WHAT YOU SHOULD DO:
Read through the records. Copy each line that has the word "will".

INPUT RECORDS:
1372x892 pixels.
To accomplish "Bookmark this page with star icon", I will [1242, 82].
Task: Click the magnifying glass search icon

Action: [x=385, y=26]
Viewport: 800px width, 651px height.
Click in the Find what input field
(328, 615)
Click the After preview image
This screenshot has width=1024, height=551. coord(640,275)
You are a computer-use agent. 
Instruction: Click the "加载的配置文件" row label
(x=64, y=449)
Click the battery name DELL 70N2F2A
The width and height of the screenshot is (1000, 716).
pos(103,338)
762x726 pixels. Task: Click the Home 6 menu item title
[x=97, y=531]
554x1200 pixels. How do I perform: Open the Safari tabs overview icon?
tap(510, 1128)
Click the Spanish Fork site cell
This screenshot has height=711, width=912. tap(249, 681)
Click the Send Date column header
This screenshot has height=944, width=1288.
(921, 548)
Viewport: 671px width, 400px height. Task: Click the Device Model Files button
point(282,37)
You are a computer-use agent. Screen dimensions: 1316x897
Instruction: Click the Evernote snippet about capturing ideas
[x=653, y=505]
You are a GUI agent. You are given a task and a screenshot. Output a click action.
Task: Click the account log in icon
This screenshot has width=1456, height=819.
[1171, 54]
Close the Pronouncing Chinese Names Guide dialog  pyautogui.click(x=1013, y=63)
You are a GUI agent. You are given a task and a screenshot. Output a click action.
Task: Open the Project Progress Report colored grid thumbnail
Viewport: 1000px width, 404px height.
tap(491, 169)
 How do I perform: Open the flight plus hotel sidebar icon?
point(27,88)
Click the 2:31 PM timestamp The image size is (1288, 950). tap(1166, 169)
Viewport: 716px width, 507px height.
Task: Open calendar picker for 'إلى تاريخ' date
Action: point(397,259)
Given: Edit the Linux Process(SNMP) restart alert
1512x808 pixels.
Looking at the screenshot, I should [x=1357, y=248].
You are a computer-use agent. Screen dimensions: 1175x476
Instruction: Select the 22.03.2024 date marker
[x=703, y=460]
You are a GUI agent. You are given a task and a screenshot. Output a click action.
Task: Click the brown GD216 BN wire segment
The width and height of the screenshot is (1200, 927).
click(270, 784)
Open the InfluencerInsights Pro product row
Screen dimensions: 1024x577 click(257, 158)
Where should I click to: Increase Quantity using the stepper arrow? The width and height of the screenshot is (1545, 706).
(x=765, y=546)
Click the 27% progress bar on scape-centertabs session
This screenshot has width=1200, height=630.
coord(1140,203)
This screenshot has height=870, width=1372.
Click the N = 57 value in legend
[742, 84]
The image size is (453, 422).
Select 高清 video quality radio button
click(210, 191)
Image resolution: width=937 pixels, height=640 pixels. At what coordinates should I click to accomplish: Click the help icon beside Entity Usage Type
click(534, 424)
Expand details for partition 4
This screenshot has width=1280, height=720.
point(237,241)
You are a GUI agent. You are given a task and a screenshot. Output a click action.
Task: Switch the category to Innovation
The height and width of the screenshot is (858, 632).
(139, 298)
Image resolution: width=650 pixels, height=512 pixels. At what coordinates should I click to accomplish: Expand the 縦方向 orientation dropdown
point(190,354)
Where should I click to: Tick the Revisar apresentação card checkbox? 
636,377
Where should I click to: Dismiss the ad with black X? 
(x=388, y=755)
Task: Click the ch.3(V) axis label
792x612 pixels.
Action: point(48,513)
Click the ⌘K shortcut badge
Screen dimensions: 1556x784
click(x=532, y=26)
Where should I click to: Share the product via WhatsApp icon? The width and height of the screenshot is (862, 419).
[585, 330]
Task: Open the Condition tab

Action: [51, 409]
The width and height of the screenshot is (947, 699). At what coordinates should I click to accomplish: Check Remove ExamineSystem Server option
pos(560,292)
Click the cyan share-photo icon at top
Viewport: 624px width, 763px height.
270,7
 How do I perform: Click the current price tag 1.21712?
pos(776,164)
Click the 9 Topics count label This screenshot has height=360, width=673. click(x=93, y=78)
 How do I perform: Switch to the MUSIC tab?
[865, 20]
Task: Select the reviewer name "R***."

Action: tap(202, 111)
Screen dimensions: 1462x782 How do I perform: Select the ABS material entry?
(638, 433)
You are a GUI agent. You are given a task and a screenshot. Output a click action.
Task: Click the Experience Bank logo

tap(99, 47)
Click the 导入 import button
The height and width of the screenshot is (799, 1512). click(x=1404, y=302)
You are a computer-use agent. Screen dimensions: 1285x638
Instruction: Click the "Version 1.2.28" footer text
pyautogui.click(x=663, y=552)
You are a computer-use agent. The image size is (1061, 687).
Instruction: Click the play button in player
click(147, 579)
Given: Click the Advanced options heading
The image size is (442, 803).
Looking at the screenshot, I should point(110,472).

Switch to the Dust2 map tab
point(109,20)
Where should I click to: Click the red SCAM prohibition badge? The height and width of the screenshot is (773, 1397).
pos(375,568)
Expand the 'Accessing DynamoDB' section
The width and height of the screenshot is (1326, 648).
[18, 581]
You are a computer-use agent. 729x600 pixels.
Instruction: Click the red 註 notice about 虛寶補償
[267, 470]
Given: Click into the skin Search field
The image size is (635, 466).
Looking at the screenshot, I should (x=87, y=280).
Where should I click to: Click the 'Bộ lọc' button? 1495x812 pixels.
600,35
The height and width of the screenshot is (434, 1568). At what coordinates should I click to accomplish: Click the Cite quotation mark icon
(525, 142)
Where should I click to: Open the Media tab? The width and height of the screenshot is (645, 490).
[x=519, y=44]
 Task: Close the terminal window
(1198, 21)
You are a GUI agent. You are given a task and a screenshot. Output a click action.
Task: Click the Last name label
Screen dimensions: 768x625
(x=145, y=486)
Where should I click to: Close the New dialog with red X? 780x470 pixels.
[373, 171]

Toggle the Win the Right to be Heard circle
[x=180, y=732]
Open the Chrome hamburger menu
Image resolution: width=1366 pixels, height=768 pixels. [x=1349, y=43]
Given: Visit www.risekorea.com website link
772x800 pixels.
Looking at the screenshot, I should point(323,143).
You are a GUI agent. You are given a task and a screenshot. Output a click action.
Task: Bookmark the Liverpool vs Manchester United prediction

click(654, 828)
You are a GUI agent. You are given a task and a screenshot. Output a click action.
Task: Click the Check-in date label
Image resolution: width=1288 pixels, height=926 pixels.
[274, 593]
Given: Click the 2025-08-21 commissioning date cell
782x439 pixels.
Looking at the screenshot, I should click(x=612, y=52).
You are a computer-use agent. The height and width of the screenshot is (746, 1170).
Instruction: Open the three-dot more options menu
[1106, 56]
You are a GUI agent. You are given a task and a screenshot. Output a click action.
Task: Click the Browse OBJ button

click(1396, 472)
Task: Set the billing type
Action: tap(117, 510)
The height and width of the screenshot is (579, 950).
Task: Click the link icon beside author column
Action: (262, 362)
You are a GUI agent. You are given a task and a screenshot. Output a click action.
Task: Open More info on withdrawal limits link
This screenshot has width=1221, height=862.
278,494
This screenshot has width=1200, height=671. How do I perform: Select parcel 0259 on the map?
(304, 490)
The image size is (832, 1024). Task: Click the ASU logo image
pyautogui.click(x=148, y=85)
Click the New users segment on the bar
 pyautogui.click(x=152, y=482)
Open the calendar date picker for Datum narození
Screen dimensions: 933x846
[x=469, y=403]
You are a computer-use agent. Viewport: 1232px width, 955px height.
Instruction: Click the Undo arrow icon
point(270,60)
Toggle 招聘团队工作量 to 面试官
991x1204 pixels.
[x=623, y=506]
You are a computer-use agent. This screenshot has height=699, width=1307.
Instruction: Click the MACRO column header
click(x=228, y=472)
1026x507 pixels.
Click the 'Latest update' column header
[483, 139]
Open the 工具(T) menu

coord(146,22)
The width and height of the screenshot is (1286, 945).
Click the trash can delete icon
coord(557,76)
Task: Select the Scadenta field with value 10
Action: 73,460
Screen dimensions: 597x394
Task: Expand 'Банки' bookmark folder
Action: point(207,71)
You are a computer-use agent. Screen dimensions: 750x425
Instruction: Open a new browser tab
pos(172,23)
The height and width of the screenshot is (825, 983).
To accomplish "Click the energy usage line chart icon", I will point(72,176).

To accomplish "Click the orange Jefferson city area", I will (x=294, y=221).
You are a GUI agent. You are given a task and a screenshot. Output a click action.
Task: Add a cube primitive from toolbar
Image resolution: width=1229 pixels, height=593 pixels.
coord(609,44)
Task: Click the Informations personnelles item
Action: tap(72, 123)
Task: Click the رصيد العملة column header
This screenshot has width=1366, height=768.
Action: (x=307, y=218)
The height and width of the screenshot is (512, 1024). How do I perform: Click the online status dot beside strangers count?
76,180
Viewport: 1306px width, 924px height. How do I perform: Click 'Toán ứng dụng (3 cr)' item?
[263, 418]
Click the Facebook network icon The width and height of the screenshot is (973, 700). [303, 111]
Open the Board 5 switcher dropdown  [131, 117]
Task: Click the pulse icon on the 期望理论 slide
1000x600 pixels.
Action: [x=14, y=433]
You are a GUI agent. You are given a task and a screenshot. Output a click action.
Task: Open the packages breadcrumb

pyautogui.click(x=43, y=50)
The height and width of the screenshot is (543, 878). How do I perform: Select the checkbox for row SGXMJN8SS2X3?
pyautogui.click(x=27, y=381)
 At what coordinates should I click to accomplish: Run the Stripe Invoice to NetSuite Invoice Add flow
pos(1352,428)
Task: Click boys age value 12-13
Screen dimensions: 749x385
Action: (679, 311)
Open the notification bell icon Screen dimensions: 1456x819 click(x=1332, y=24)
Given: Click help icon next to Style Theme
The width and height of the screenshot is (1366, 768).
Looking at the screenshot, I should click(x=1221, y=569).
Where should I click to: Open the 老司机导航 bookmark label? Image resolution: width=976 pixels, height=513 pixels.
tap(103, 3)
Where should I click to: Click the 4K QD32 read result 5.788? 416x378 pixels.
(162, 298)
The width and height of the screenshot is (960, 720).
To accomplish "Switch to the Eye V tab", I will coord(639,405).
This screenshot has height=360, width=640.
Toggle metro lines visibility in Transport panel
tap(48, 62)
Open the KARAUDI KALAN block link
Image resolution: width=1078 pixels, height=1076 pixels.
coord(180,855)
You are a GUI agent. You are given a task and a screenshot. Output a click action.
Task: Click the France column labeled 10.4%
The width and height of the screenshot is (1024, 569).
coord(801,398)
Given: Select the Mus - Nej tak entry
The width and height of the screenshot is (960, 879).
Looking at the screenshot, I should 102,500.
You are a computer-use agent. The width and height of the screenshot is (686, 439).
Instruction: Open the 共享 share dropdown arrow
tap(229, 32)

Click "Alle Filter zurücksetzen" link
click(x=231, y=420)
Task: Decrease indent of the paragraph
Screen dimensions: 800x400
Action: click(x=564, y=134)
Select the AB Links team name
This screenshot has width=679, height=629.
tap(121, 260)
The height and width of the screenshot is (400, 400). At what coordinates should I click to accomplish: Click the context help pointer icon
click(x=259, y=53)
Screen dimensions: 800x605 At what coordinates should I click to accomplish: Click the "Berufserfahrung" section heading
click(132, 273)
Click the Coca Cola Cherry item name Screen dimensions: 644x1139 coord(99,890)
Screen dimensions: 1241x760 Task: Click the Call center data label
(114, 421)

RESPONSE TO THIS EXERCISE:
To accomplish "Bookmark this page with star icon", I will [1242, 82].
To accomplish "Click the energy usage line chart icon", I will point(72,176).
To accomplish "Click the orange Jefferson city area", I will (x=294, y=221).
To accomplish "Switch to the Eye V tab", I will coord(639,405).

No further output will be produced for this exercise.